Die angekündigten Tourneetermine müssen abgesagt werden. Wolkows Geld wäre futsch gewesen, aber da findet man auf einmal im
Luxusappartement des Scheichs im Hotel Metropol eine ermordete Prostituierte. Alle Indizien sprechen gegen den wollüstigen
Araber. Weder Geld noch diplomatische Winkelzüge helfen. Der Scheich muß auf die Anklagebank, und von dort kommt er in ein
Sonderlager für Ausländer.
Olga Iwuschkina singt heute noch. Aber sie hat ihr Image vollständig verändert. Jetzt ist sie ein blonder Vamp mit Silikonbusen.«
Der weiße Wolga fuhr die gewundene Rampe zum Flughafengebäude von Scheremetjewo-2 empor.
Kapitel 20
Am späten Abend lag Regina in einem warmen Lavendelbad und summte leise eine Melodie vor sich hin. Bald fiel ihr auch der
Text wieder ein:
»Ist die Seele ohne Kleider, ohne Schuhe,
schläft sich’s gut mit dem Gesicht zur Wand,
wie ein Vögelchen, geborgen in des Staates
großer Hand …«
Regina hatte ein ausgezeichnetes Gedächtnis für Texte und besonders für Gedichte. Sie hatte sich viele Lieder anhören müssen,
wenn sie zusammen mit Wenja beim Vorsingen saß oder hin und wieder bei der Vertonung von Videoclips dabei war. Zufällige Liedfetzen
blieben im Gedächtnis haften, setzten sich auf der Zunge fest und drängten nach draußen.
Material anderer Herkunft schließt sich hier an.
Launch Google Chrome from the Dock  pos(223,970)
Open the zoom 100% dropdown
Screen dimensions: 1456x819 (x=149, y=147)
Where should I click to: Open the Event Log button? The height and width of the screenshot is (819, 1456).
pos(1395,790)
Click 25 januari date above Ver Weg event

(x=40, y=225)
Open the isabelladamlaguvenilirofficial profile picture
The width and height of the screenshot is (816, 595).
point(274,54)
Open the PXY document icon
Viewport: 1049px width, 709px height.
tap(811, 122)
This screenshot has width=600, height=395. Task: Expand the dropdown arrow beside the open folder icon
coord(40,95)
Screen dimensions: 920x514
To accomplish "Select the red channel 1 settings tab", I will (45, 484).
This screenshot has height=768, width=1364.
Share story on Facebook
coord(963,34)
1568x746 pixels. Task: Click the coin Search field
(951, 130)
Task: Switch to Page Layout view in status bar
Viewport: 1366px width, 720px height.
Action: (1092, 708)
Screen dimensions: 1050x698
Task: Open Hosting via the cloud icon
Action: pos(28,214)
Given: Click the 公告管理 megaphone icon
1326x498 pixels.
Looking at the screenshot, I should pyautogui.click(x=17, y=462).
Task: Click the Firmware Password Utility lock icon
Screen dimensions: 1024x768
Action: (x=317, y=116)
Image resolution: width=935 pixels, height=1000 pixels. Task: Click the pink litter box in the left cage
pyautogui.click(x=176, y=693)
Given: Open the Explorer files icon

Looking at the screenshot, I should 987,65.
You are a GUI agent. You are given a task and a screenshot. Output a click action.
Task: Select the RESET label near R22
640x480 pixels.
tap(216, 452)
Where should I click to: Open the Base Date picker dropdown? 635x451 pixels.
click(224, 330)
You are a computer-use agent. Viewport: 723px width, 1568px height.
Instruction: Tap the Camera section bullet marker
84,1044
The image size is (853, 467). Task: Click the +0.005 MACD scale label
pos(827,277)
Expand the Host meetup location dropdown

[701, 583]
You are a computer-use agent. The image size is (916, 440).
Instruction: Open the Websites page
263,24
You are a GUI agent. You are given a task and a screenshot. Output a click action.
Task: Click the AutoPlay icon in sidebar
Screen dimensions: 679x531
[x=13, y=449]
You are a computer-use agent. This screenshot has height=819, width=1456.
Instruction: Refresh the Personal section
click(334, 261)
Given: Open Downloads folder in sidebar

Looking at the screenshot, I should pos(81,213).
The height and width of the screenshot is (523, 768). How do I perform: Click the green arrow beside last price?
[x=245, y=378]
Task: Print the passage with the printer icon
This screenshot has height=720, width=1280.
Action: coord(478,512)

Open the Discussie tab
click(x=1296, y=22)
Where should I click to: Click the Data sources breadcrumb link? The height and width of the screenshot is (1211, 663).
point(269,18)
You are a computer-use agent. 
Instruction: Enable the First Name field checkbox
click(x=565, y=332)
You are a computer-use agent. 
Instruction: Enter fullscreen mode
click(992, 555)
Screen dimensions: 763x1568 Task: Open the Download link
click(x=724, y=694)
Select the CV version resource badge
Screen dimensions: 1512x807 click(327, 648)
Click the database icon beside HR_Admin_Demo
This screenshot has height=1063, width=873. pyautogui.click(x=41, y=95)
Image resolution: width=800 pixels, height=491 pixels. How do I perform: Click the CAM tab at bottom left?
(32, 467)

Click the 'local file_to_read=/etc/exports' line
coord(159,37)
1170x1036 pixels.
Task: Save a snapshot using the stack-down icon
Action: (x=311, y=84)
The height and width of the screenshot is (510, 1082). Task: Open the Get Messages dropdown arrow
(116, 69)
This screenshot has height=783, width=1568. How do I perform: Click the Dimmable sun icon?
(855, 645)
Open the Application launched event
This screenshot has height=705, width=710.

»Was ist das? Woher kenne ich das? Das ist kein Pop. Melodie und Text sind ganz anders …«
Und plötzlich sah sie ihn wieder vor sich: den großen jungen Mann auf der Bühne des lächerlichen Pioniersaales, in dem Wenja
sich alle möglichen Möchtegern-Talente anzuhören pflegte. Er steht nicht, sondern sitzt am Bühnenrand. Seine Schuhe starren
vor Dreck. Auf den Knien hält er eine Gitarre. Große Hände, kräftige, geschmeidige Finger. Eine sehr angenehme Stimme.
»Sinizyn!« Regina schlug sich auf das nackte Knie, daß es klatschte. »Natürlich, das ist ein Stück aus einem Lied von Sinizyn,
und zwar aus dem, mit dem alles anfing.«
»Warum hast du ihn so abgeschmettert?« fragte sie Wenja, nachdem der große junge Mann gegangen war. »Meiner Meinung nach hat
er etwas.«
»Meiner Meinung nach überhaupt nicht«, erwiderte Wenja aufgebracht. »So was hat man Anfang der achtziger Jahre in Moskauer
Küchen gesungen.«
»Wie du meinst«, sagte Regina achselzuckend.
Am Abend desselben Tages erzählte Wenja unter Hypnose weitere Einzelheiten über das Picknick am Ufer des Tobol.